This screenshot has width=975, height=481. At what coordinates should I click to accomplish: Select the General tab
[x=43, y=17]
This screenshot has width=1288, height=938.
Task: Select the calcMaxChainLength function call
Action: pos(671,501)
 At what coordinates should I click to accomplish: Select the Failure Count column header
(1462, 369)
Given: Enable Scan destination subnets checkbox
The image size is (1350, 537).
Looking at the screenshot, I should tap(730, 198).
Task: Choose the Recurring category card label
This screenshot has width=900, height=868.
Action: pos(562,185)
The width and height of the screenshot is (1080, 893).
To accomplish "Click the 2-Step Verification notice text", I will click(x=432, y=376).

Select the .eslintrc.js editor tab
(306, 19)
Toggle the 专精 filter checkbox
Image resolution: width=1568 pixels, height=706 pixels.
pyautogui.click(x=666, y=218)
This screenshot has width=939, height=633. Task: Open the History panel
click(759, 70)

• • • • •

Task details: Copy all of the lines above word for word, from the first to the last.

Correct answer:
This screenshot has width=975, height=481. At what coordinates should I click to accomplish: Select the General tab
[x=43, y=17]
This screenshot has width=1288, height=938.
Task: Select the calcMaxChainLength function call
Action: pos(671,501)
 At what coordinates should I click to accomplish: Select the Failure Count column header
(1462, 369)
Given: Enable Scan destination subnets checkbox
The image size is (1350, 537).
Looking at the screenshot, I should tap(730, 198).
Task: Choose the Recurring category card label
This screenshot has width=900, height=868.
Action: pos(562,185)
The width and height of the screenshot is (1080, 893).
To accomplish "Click the 2-Step Verification notice text", I will click(x=432, y=376).

Select the .eslintrc.js editor tab
(306, 19)
Toggle the 专精 filter checkbox
Image resolution: width=1568 pixels, height=706 pixels.
pyautogui.click(x=666, y=218)
This screenshot has width=939, height=633. Task: Open the History panel
click(759, 70)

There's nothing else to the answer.